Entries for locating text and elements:
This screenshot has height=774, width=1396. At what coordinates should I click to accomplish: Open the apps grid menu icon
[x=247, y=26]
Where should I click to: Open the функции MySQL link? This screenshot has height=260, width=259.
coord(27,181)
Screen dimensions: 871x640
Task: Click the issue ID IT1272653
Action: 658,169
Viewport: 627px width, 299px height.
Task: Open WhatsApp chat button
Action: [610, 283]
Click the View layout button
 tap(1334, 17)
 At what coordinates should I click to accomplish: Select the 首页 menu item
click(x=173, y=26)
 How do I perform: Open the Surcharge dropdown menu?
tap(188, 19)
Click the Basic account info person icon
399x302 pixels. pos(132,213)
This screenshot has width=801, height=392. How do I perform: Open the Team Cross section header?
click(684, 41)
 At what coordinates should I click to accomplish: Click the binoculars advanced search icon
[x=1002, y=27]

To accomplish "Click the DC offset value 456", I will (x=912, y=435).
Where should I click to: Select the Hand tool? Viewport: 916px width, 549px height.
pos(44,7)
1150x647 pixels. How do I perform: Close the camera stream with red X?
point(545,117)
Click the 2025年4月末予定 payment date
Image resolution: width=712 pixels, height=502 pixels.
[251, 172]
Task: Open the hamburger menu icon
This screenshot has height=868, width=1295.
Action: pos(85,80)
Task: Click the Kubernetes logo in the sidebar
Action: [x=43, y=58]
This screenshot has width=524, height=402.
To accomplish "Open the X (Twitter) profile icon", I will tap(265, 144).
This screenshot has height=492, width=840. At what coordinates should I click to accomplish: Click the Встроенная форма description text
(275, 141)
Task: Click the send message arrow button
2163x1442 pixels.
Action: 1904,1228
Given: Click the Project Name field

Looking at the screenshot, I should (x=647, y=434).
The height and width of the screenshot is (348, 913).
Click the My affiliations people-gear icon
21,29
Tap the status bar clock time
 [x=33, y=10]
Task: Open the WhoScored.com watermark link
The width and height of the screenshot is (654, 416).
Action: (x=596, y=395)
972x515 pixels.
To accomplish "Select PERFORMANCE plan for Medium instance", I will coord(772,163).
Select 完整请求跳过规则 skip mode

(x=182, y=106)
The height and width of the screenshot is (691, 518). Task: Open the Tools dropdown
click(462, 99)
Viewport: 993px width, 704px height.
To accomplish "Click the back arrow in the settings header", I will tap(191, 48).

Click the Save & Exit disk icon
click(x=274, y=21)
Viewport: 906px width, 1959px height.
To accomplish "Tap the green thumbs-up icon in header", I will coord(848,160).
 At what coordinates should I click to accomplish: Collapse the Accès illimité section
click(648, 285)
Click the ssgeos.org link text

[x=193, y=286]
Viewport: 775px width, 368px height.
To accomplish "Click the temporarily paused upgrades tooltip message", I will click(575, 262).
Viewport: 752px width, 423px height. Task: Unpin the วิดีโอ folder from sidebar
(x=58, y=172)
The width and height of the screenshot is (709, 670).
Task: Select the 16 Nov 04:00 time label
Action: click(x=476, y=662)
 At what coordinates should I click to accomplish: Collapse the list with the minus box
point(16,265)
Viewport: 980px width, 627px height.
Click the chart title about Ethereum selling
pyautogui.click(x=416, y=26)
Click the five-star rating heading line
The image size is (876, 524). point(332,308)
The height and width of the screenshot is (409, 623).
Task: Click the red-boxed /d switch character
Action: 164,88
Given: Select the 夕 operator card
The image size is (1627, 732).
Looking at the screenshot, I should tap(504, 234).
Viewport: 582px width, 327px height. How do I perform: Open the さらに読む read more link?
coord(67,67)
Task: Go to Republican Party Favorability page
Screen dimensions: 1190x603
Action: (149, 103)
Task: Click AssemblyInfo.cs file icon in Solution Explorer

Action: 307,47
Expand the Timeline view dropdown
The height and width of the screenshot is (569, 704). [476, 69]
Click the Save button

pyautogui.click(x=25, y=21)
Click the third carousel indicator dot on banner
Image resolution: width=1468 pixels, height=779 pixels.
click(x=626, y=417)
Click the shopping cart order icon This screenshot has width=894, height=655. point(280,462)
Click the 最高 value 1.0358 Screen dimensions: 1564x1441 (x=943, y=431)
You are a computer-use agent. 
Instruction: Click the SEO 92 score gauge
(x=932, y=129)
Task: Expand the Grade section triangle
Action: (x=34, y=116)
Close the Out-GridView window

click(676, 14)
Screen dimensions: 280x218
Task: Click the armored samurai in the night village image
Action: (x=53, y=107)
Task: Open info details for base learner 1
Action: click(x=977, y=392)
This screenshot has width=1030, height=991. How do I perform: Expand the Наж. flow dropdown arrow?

| Prompt |
Please repeat every row above, substituting "How can I carry out" for "How do I perform" and leaving everything else unchanged.

| Output of the exercise |
This screenshot has height=774, width=1396. At what coordinates should I click to accomplish: Open the apps grid menu icon
[x=247, y=26]
Where should I click to: Open the функции MySQL link? This screenshot has height=260, width=259.
coord(27,181)
Screen dimensions: 871x640
Task: Click the issue ID IT1272653
Action: 658,169
Viewport: 627px width, 299px height.
Task: Open WhatsApp chat button
Action: [610, 283]
Click the View layout button
 tap(1334, 17)
 At what coordinates should I click to accomplish: Select the 首页 menu item
click(x=173, y=26)
 How can I carry out: Open the Surcharge dropdown menu?
tap(188, 19)
Click the Basic account info person icon
399x302 pixels. pos(132,213)
This screenshot has width=801, height=392. How can I carry out: Open the Team Cross section header?
click(684, 41)
 At what coordinates should I click to accomplish: Click the binoculars advanced search icon
[x=1002, y=27]

To accomplish "Click the DC offset value 456", I will (x=912, y=435).
Where should I click to: Select the Hand tool? Viewport: 916px width, 549px height.
pos(44,7)
1150x647 pixels. How can I carry out: Close the camera stream with red X?
point(545,117)
Click the 2025年4月末予定 payment date
Image resolution: width=712 pixels, height=502 pixels.
[251, 172]
Task: Open the hamburger menu icon
This screenshot has height=868, width=1295.
Action: pos(85,80)
Task: Click the Kubernetes logo in the sidebar
Action: [x=43, y=58]
This screenshot has width=524, height=402.
To accomplish "Open the X (Twitter) profile icon", I will tap(265, 144).
This screenshot has height=492, width=840. At what coordinates should I click to accomplish: Click the Встроенная форма description text
(275, 141)
Task: Click the send message arrow button
2163x1442 pixels.
Action: 1904,1228
Given: Click the Project Name field

Looking at the screenshot, I should (x=647, y=434).
The height and width of the screenshot is (348, 913).
Click the My affiliations people-gear icon
21,29
Tap the status bar clock time
 [x=33, y=10]
Task: Open the WhoScored.com watermark link
The width and height of the screenshot is (654, 416).
Action: (x=596, y=395)
972x515 pixels.
To accomplish "Select PERFORMANCE plan for Medium instance", I will coord(772,163).
Select 完整请求跳过规则 skip mode

(x=182, y=106)
The height and width of the screenshot is (691, 518). Task: Open the Tools dropdown
click(462, 99)
Viewport: 993px width, 704px height.
To accomplish "Click the back arrow in the settings header", I will tap(191, 48).

Click the Save & Exit disk icon
click(x=274, y=21)
Viewport: 906px width, 1959px height.
To accomplish "Tap the green thumbs-up icon in header", I will coord(848,160).
 At what coordinates should I click to accomplish: Collapse the Accès illimité section
click(648, 285)
Click the ssgeos.org link text

[x=193, y=286]
Viewport: 775px width, 368px height.
To accomplish "Click the temporarily paused upgrades tooltip message", I will click(575, 262).
Viewport: 752px width, 423px height. Task: Unpin the วิดีโอ folder from sidebar
(x=58, y=172)
The width and height of the screenshot is (709, 670).
Task: Select the 16 Nov 04:00 time label
Action: click(x=476, y=662)
 At what coordinates should I click to accomplish: Collapse the list with the minus box
point(16,265)
Viewport: 980px width, 627px height.
Click the chart title about Ethereum selling
pyautogui.click(x=416, y=26)
Click the five-star rating heading line
The image size is (876, 524). point(332,308)
The height and width of the screenshot is (409, 623).
Task: Click the red-boxed /d switch character
Action: 164,88
Given: Select the 夕 operator card
The image size is (1627, 732).
Looking at the screenshot, I should tap(504, 234).
Viewport: 582px width, 327px height. How can I carry out: Open the さらに読む read more link?
coord(67,67)
Task: Go to Republican Party Favorability page
Screen dimensions: 1190x603
Action: (149, 103)
Task: Click AssemblyInfo.cs file icon in Solution Explorer

Action: 307,47
Expand the Timeline view dropdown
The height and width of the screenshot is (569, 704). [476, 69]
Click the Save button

pyautogui.click(x=25, y=21)
Click the third carousel indicator dot on banner
Image resolution: width=1468 pixels, height=779 pixels.
click(x=626, y=417)
Click the shopping cart order icon This screenshot has width=894, height=655. point(280,462)
Click the 最高 value 1.0358 Screen dimensions: 1564x1441 (x=943, y=431)
You are a computer-use agent. 
Instruction: Click the SEO 92 score gauge
(x=932, y=129)
Task: Expand the Grade section triangle
Action: (x=34, y=116)
Close the Out-GridView window

click(676, 14)
Screen dimensions: 280x218
Task: Click the armored samurai in the night village image
Action: (x=53, y=107)
Task: Open info details for base learner 1
Action: click(x=977, y=392)
This screenshot has width=1030, height=991. How can I carry out: Expand the Наж. flow dropdown arrow?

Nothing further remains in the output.